The High Court however did not take into consideration the contention of Modi Rubber citing that what is important is not the date of filing the application with BIFR but the date of registration of the application, which in the present case was after the date of the passing of the winding up order. However, the Court thereafter took into consideration the subsequent events, namely the fact of registration of the reference and relying upon Rishabh Agro Industries Ltd. v. P.N.B. Capital Service Ltd., (2000) 5 SCC 515 it was held that Modi Rubber was entitled to the benefit of the provisions of Section 22 of the SICA. The High Court also held that a winding up order passed under the Companies Act, 1956 is not the culmination of the proceedings pending before the Company Court. The final order to be passed in the winding up proceedings is an order of dissolution of the company under Section 481 of the Act.      
Abuse of process of law
It was argued by Madura Courts that since the reference before BIFR got registered only after passing of the order of the winding up by the Court, Modi Rubber cannot take shelter under SICA and that the order for winding up should prevail. However, the Court based on various judicial pronouncements and the scheme of law discussed that the scheme is such that the company must be first allowed for revival and that only then should the period of moratorium begin. Although this scheme seems to be in the spirit of things, this provision being overriding in nature over other laws may be used as a protracting device by companies at times. The provisions of SICA prevailing over the winding up order has always been controversial. In paragraph 25 of the ruling the Court discussed that it could not be said that the provisions of Section 22 of the SICA would not be attracted after an order of winding up is passed.
In fact the Court in paragraph 20 lamented that although at times it may seem that the provision of law may be used but may cause abuse of process of law, however, the Court cannot do anything about the same as the same is for the legislature to take appropriate steps. Therefore, this become obvious that the Court also acknowledges the fact that the provisions of law could be misused as well.
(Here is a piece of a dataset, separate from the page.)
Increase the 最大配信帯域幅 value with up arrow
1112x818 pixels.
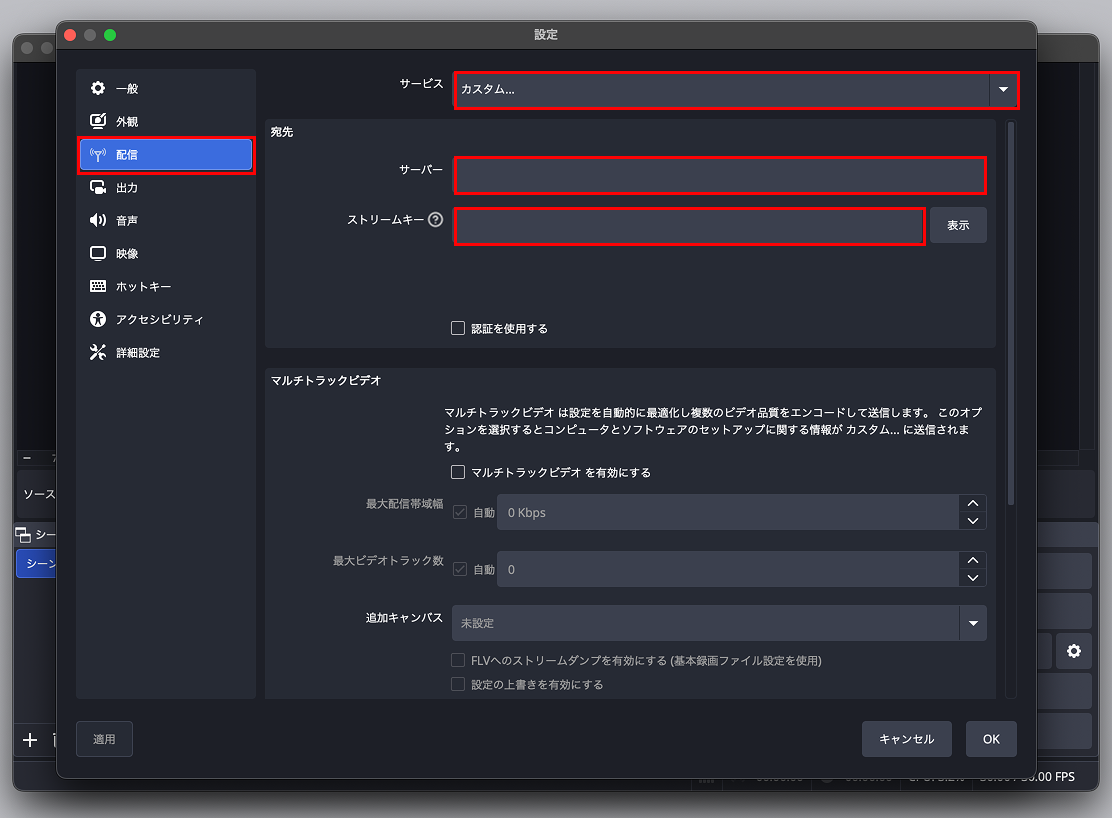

Provisions under the Bankruptcy Code
The provisions of the Insolvency and Bankruptcy Code, 2016 (hereinafter referred to as the “Code”) provides for corporate insolvency process. Once the Code comes into force, the Sick Industrial Companies (Special Provisions) Repeal Act, 2003 will be enforced. Once the said Act gets enforced, SICA being the principal legislation will lose its existence. Therefore, the revival of companies will not be possible under SICA. Currently, sections 253 to 269 of the Companies Act, 2013 provide for revival of companies; however, the said sections are not yet enforced. Therefore, once SICA gets repealed one would have to take shelter under the Companies Act, 2013. However, with the Code coming into force, these sections will get omitted as one will have to proceed for revival under Chapter II of the Code.
Once an application under the Code is admitted by the National Company Law Tribunal (NCLT), all the proceedings under other laws will be stayed until the moratorium period under the Code.